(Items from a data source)
■ ■ ■
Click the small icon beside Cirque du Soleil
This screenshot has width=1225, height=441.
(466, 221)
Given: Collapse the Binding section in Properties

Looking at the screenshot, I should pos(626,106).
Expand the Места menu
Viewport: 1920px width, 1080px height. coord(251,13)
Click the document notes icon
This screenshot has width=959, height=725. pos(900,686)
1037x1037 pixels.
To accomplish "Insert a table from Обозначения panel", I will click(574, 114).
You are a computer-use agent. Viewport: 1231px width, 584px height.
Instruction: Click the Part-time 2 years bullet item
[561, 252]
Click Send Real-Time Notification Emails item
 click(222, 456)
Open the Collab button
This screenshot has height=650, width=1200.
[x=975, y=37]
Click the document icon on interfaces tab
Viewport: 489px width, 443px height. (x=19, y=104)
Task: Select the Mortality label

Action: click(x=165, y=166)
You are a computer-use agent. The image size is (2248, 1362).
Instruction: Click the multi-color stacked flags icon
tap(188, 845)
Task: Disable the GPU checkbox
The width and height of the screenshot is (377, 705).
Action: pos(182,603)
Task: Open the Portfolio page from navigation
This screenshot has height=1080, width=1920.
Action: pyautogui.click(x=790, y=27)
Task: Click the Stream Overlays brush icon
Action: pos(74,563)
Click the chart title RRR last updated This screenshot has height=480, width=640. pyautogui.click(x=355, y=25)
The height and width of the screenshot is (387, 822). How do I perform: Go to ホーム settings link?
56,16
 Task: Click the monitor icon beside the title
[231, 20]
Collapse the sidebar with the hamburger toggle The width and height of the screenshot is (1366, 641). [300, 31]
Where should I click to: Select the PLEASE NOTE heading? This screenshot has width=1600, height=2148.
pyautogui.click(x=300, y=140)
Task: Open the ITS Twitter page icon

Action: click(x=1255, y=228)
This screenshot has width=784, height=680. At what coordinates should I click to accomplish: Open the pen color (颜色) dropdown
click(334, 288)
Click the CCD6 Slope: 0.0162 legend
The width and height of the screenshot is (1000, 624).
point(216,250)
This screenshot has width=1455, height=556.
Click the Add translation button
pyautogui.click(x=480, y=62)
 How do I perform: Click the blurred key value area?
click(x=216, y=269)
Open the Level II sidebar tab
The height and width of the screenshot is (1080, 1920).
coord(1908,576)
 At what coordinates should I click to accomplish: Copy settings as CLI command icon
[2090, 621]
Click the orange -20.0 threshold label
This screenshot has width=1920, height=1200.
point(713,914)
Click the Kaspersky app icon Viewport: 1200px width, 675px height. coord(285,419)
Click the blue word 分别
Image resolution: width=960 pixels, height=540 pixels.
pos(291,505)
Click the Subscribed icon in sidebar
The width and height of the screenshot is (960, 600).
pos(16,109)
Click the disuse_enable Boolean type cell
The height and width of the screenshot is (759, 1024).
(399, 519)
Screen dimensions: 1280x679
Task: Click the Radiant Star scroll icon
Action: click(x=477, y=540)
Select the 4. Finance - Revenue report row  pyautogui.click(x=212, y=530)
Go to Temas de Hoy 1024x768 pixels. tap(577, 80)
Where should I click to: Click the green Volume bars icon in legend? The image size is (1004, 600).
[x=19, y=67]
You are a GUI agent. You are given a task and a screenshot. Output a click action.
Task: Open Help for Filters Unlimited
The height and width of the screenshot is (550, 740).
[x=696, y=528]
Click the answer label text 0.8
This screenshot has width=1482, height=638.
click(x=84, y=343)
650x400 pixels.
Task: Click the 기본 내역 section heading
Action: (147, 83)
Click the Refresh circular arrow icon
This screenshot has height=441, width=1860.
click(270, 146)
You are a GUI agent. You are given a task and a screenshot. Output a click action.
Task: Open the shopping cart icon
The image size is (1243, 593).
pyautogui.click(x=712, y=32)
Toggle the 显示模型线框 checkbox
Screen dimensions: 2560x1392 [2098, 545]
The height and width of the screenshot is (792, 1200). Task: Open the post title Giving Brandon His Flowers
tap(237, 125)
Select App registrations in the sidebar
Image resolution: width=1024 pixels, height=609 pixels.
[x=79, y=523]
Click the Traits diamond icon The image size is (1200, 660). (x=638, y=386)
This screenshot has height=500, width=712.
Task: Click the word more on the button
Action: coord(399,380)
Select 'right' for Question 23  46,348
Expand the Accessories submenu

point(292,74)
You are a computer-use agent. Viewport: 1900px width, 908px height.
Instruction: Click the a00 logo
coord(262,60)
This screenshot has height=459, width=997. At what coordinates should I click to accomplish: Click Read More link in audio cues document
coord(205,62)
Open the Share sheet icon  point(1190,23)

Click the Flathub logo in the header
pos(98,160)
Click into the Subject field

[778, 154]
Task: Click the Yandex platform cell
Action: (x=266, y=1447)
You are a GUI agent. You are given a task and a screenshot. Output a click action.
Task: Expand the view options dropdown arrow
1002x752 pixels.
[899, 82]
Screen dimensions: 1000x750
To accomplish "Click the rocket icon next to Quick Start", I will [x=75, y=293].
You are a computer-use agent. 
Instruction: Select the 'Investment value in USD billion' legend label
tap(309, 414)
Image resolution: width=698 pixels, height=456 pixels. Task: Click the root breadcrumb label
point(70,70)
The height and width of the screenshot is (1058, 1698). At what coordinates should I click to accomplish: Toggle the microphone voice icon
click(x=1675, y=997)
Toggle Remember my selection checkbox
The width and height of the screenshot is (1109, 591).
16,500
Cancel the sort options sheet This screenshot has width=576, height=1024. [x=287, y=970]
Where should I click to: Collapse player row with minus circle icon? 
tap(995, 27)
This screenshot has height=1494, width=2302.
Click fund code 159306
■ ■ ■
CHALLENGE - Copy the lines of the data above exactly as they appear, starting with the line that contains "Given: Collapse the" and continuing through the line that contains "[x=975, y=37]", both included.

OUTPUT -
Given: Collapse the Binding section in Properties

Looking at the screenshot, I should pos(626,106).
Expand the Места menu
Viewport: 1920px width, 1080px height. coord(251,13)
Click the document notes icon
This screenshot has width=959, height=725. pos(900,686)
1037x1037 pixels.
To accomplish "Insert a table from Обозначения panel", I will click(574, 114).
You are a computer-use agent. Viewport: 1231px width, 584px height.
Instruction: Click the Part-time 2 years bullet item
[561, 252]
Click Send Real-Time Notification Emails item
 click(222, 456)
Open the Collab button
This screenshot has height=650, width=1200.
[x=975, y=37]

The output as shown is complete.